● Work to be completed: Please copy out the rows in the part that opens with the line containing "Task: Click the bold '2.' question number" and closes with the line containing "tap(709, 375)", both ends included, keeping the requests unchanged but multiplying every coordinate in the answers by 0.8 and rounding to whole numbers, with halves rounded up. Leave the pictures out.

● Data shown:
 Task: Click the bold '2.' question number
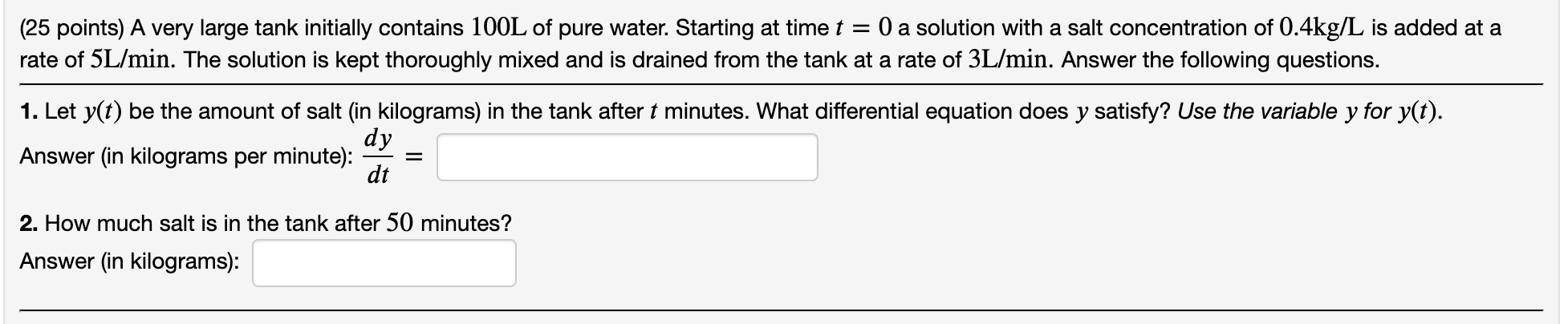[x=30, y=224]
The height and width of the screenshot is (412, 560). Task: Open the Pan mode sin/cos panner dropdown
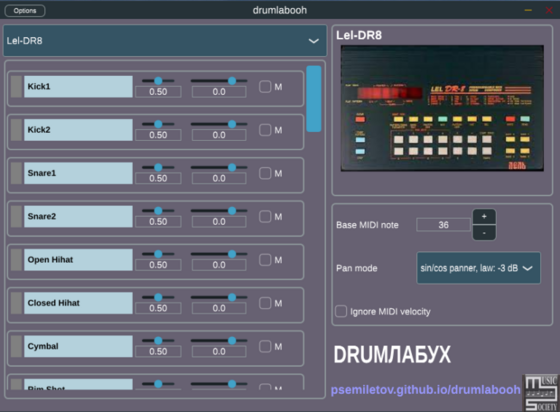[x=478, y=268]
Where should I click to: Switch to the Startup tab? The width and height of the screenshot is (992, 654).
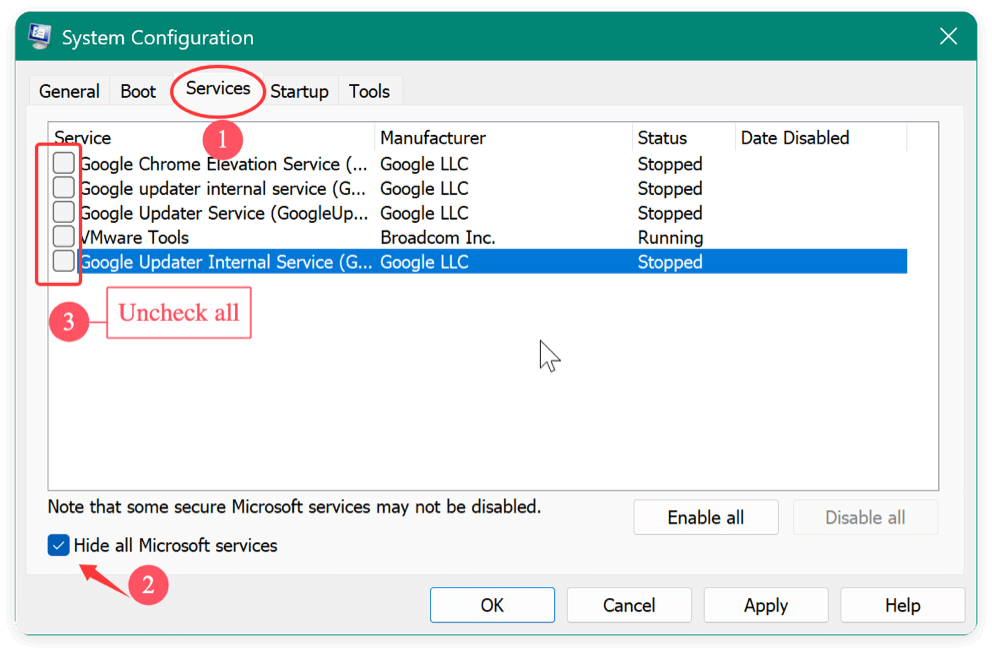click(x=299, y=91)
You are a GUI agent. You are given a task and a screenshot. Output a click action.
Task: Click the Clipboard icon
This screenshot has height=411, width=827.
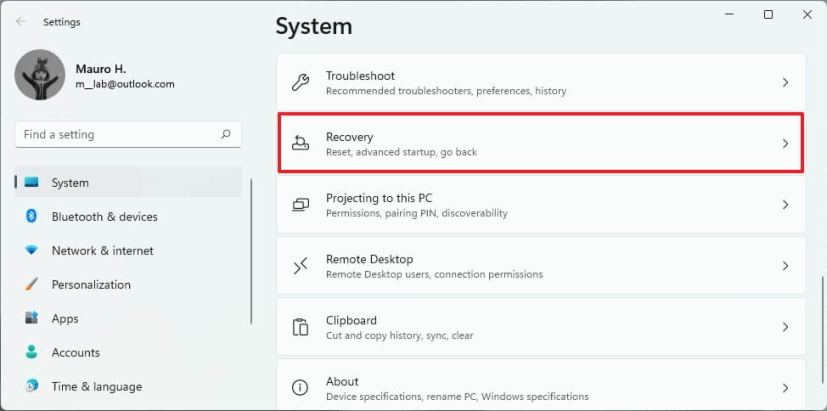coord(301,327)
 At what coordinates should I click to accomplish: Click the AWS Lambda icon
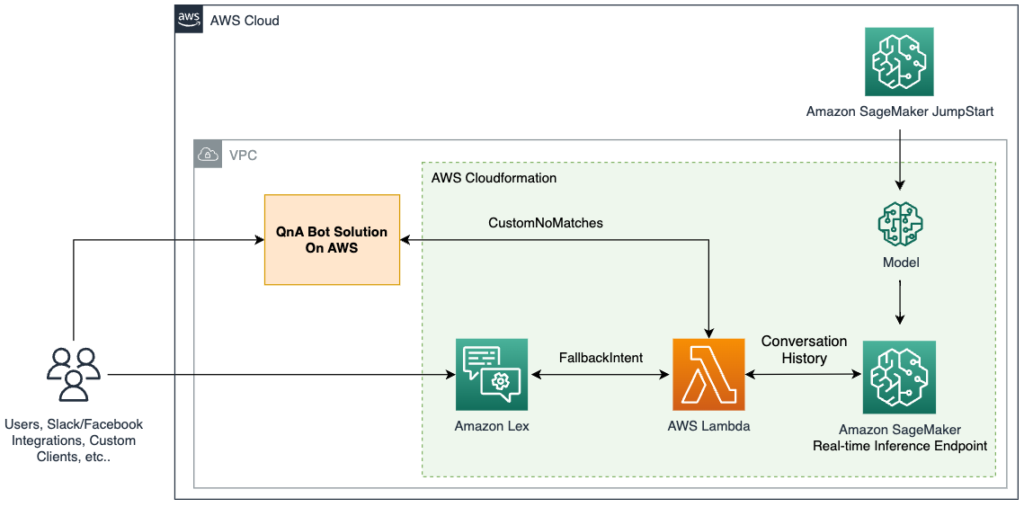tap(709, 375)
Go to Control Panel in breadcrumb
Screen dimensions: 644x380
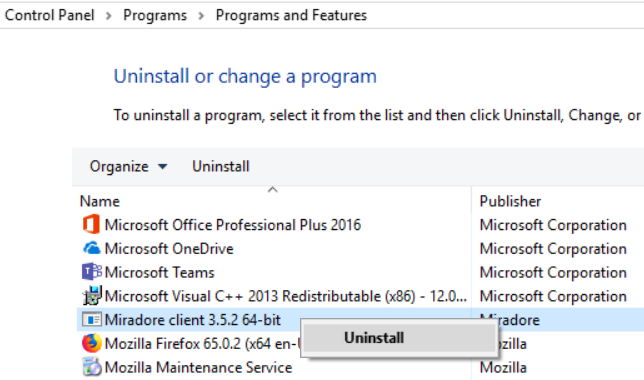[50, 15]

* * *

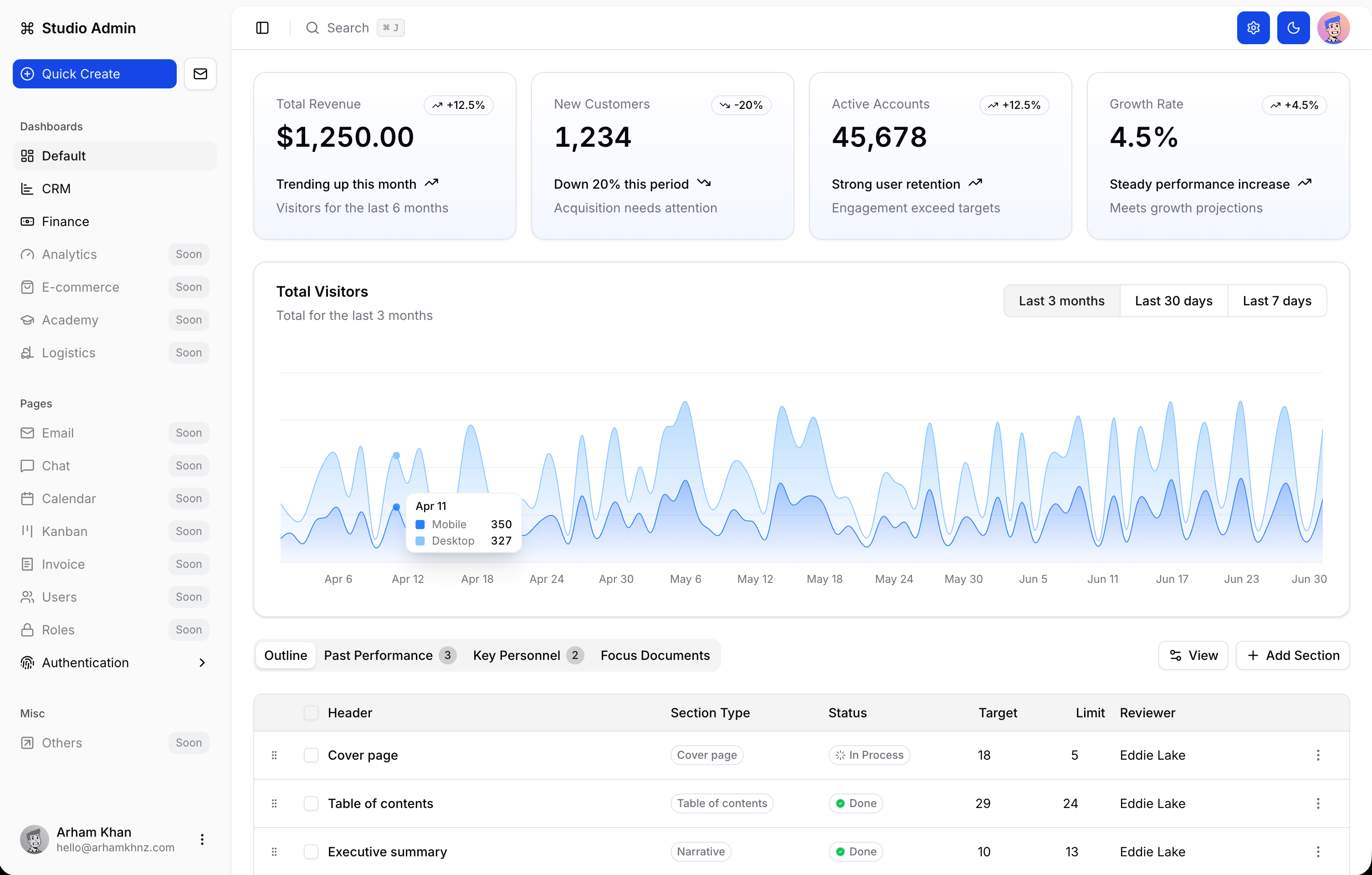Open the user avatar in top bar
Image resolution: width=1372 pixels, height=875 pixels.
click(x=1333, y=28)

--

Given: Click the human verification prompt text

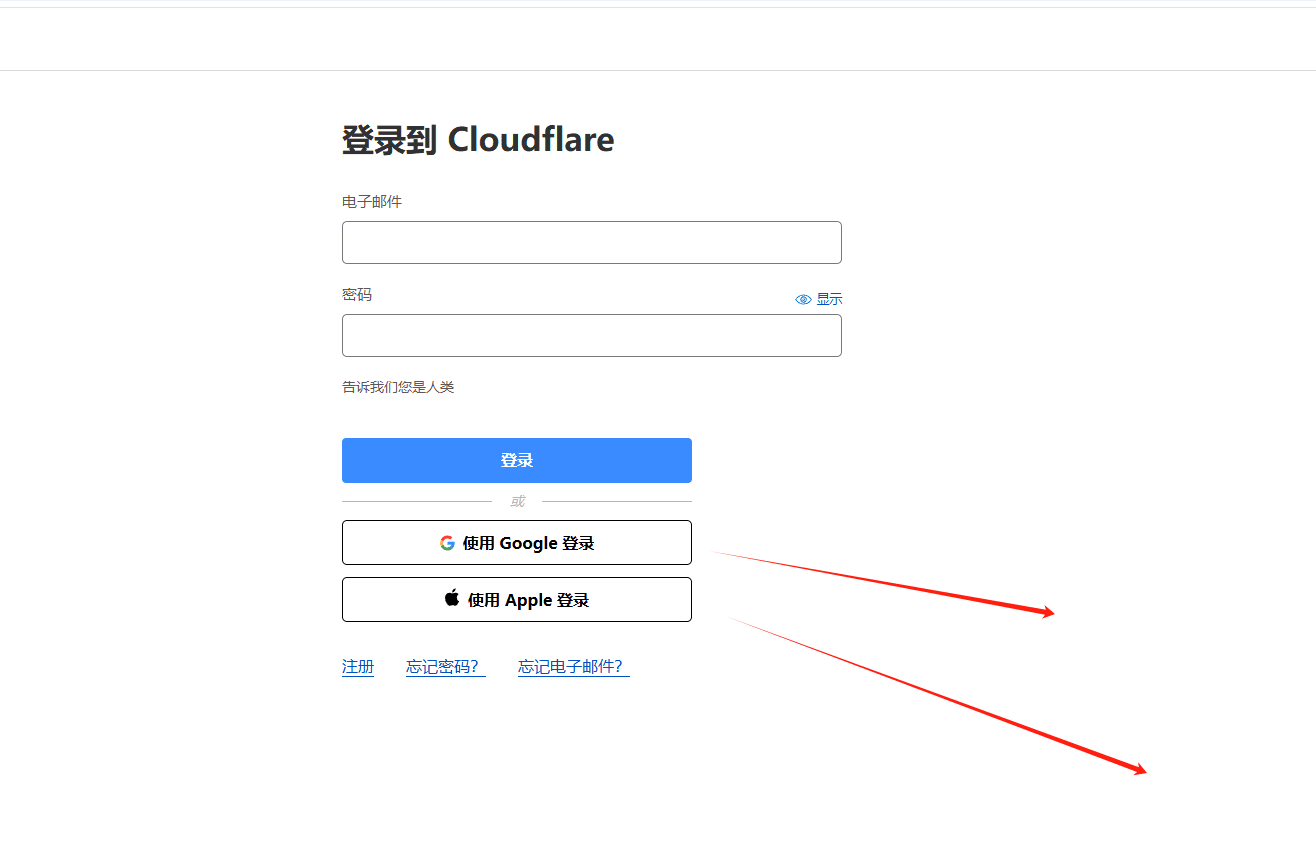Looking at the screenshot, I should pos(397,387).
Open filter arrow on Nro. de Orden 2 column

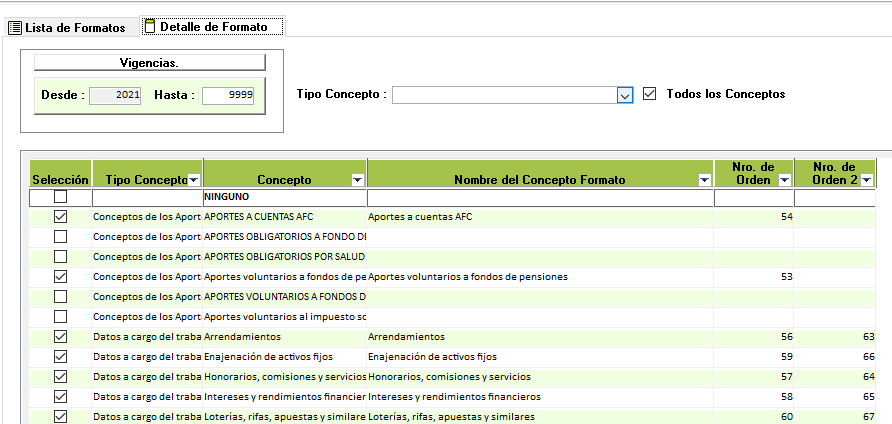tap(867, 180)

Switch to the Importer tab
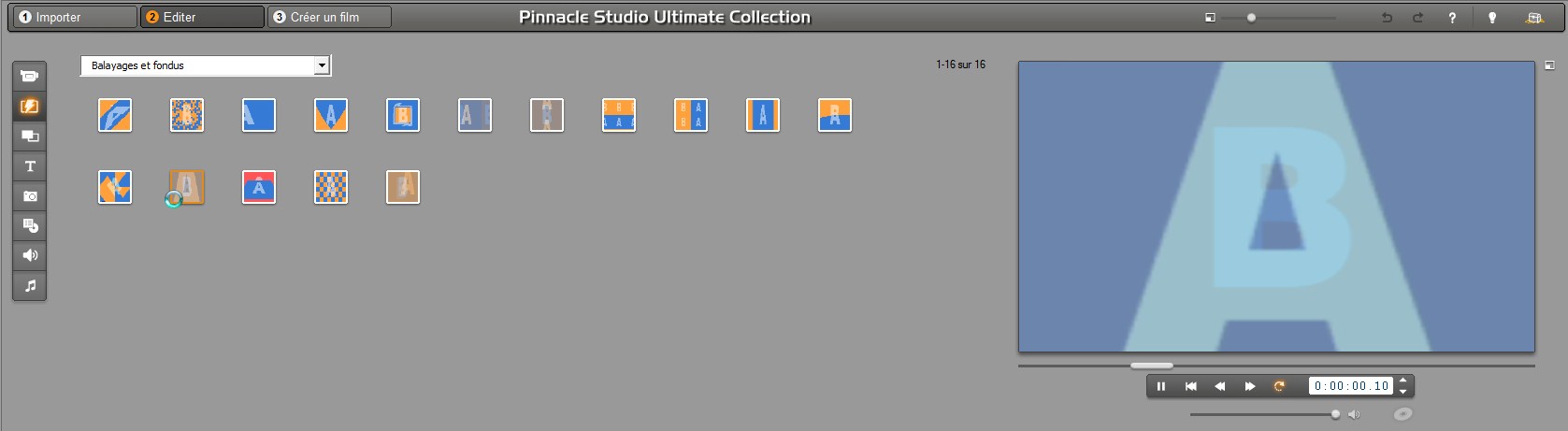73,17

● Completed task:
 Task: Click the bold '2.' question number
[x=24, y=179]
The height and width of the screenshot is (412, 560). Task: Open the Pan mode sin/cos panner dropdown
[x=382, y=214]
Where should I click to: Switch to the Startup tab? The width and height of the screenshot is (992, 654).
click(x=239, y=73)
You are a GUI agent. You are given a task and a screenshot. Output a click action.
Task: Click the Clipboard icon
This screenshot has height=411, width=827.
coord(241,262)
 At what coordinates should I click to accomplish: Click the AWS Lambda icon
tap(567, 300)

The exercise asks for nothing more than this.